L'affaire, par son caractère particulièrement violent et la mise en pièces du corps, soulève au‑delà du crime lui‑même des questions sur les mécanismes des violences conjugales et sur la manière dont la société détecte et prévient ces drames.

Les faits établis publiquement

Selon les éléments rendus publics lors de l'enquête et cités par la presse :

  • Le meurtre a eu lieu le 30 janvier 2023, selon les aveux de l'accusé.
  • Des parties du corps d'Assia ont été retrouvées dans le parc des Buttes‑Chaumont dix jours après sa disparition.
  • L'accusé était marié à la victime depuis 26 ans.
«J’ai mis mon coude autour de son cou, elle a crié, j’ai paniqué, j’ai serré et après (…) Je l’ai coupée.»

Ces propos, rapportés lors de la garde à vue, constituent une admission partielle des faits. L'accusé conteste toutefois avoir eu l'intention de tuer, allégation que la cour devra évaluer au regard des preuves et expertises.

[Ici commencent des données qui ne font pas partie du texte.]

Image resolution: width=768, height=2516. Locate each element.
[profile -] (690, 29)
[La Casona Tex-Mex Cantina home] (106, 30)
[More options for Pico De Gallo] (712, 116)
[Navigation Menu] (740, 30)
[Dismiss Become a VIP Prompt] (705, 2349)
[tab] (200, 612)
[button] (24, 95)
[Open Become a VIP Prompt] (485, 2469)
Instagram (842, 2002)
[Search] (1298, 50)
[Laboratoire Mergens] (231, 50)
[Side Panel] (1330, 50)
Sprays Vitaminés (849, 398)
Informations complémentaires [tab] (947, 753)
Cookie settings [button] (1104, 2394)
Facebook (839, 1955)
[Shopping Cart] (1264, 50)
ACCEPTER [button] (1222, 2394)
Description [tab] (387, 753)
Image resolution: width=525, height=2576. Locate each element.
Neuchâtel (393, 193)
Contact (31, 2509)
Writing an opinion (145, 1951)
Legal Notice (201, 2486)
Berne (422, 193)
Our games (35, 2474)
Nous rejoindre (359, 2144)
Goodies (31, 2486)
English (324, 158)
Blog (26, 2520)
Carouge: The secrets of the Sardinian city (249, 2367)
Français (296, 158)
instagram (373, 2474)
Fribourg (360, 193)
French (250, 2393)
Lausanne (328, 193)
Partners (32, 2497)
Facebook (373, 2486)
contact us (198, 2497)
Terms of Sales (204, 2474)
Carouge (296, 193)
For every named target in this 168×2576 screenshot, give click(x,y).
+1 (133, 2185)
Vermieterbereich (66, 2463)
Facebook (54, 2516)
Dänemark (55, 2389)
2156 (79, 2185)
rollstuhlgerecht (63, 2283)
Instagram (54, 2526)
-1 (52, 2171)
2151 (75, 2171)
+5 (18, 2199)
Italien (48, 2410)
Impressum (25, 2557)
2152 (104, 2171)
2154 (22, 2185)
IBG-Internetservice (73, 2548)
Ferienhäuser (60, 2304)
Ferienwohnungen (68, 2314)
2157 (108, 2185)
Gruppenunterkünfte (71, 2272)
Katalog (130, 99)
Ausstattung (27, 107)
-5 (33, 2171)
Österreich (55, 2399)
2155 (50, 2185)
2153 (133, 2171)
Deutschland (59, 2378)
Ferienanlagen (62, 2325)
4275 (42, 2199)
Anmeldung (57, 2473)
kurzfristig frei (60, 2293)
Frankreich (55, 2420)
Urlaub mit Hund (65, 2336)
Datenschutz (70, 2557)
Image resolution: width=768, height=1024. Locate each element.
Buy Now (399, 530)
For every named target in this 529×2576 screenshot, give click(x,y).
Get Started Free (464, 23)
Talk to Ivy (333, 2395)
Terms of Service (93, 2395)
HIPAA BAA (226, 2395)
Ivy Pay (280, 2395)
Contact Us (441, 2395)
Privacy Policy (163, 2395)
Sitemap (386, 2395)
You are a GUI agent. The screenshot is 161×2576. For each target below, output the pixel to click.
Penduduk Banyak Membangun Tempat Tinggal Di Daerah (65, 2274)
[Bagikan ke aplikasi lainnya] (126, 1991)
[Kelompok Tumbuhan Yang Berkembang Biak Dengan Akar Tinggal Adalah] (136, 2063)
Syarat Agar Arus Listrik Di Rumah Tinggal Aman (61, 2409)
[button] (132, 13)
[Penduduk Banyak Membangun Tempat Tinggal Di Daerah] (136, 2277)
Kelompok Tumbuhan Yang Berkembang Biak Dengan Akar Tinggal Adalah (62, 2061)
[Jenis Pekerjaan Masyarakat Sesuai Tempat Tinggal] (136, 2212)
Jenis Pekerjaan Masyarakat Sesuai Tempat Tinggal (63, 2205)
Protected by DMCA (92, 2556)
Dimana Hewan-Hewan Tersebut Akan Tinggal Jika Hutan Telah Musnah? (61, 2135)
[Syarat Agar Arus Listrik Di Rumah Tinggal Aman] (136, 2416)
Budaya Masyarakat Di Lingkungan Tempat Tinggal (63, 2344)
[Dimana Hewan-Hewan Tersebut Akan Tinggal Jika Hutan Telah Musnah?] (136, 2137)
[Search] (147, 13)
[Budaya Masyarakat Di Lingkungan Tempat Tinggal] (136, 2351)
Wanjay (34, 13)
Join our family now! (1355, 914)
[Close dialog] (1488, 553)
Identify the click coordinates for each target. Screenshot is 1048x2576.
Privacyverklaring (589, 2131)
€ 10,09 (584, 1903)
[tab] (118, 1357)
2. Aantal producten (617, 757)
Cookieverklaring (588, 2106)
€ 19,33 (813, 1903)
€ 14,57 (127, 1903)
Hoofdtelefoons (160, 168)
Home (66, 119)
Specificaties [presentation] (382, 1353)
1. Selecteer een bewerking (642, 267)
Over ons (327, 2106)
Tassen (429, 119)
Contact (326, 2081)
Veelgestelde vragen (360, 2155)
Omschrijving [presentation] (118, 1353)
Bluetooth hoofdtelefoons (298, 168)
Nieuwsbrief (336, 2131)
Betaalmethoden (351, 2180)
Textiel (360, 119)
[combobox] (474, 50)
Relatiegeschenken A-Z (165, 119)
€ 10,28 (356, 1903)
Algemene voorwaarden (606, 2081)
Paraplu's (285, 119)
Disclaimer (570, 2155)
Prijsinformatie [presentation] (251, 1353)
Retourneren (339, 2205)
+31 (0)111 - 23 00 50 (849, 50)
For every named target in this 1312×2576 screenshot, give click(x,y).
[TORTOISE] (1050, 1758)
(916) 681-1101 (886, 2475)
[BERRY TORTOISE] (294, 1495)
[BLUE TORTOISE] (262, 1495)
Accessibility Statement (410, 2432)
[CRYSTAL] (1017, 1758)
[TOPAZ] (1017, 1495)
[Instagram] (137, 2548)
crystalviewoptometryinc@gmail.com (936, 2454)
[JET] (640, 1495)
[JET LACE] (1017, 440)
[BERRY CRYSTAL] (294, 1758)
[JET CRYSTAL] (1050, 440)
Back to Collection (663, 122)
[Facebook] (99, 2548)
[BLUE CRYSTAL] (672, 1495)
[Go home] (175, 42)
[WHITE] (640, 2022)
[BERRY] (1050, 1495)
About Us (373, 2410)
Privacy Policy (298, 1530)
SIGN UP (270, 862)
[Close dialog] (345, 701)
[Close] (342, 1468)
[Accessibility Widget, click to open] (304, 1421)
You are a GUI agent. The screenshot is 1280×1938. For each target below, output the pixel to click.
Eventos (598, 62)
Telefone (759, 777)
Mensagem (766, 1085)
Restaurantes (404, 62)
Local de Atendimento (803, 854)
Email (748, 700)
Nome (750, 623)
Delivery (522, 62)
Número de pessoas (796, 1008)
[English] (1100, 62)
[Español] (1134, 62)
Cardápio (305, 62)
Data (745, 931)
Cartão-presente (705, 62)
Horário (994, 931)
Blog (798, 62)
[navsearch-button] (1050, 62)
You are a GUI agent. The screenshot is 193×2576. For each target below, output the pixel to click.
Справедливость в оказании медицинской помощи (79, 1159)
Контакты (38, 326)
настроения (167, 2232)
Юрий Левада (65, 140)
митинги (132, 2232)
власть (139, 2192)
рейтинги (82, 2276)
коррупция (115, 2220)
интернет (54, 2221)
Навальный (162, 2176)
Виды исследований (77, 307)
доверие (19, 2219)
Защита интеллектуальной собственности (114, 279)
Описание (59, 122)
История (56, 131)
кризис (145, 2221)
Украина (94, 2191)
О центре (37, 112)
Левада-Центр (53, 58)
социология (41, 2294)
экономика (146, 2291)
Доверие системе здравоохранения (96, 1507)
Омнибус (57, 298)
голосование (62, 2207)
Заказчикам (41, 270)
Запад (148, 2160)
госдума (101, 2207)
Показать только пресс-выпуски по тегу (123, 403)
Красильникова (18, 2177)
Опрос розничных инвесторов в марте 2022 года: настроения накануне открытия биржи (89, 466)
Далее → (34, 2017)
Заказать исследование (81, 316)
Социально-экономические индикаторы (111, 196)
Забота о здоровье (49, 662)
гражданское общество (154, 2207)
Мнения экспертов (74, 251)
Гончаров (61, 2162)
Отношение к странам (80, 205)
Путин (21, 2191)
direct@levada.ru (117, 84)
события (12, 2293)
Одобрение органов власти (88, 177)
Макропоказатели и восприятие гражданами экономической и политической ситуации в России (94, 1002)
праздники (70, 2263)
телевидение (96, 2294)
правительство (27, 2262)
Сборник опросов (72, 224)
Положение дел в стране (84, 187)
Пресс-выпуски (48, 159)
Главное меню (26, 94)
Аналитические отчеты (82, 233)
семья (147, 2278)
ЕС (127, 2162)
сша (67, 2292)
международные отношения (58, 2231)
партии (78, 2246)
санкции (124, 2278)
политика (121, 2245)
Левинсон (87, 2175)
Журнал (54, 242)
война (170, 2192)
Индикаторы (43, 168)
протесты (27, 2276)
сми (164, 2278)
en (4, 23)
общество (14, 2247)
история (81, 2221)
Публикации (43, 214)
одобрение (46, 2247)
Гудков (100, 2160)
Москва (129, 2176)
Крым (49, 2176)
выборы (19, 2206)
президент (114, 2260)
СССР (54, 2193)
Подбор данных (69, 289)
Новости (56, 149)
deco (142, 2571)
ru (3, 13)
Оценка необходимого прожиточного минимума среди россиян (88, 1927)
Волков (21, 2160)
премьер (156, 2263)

Conséquences sociales et questions locales

À Chaumont comme ailleurs, ce type d'affaire ravive le débat public sur la protection des victimes et la prévention des violences conjugales. Les associations locales d'aide aux victimes et les services sociaux pourraient voir une hausse des appels ou des demandes d'information lorsque des affaires médiatisées resurgissent. Pour les proches et les autorités, il s'agit aussi de mesurer l'efficacité des dispositifs existants sur le territoire pour repérer et protéger les personnes en danger.

Calendrier et enjeux judiciaires

Le procès se tient sur une semaine. L'accusé, placé en détention provisoire, est poursuivi pour meurtre sur conjoint et encourt la réclusion criminelle à perpétuité si la cour retient l'intention criminelle. Au‑delà des débats juridiques, le procès sera suivi par des associations et des observateurs qui l'inscrivent dans la problématique plus large des féminicides en France.

ÉlémentInformations publiques
Date du meurtre30 janvier 2023
Découverte des restesfévrier 2023 (Buttes‑Chaumont)
Âge de l'accusé53 ans
Durée du mariage26 ans

Pour les lecteurs de Chaumont, cette affaire est un rappel brutal des conséquences des violences au sein du couple. Les décisions qui seront prises par la cour pourront faire jurisprudence pour la qualification des faits et la prise en compte des violences post‑mortem dans les dossiers de féminicide.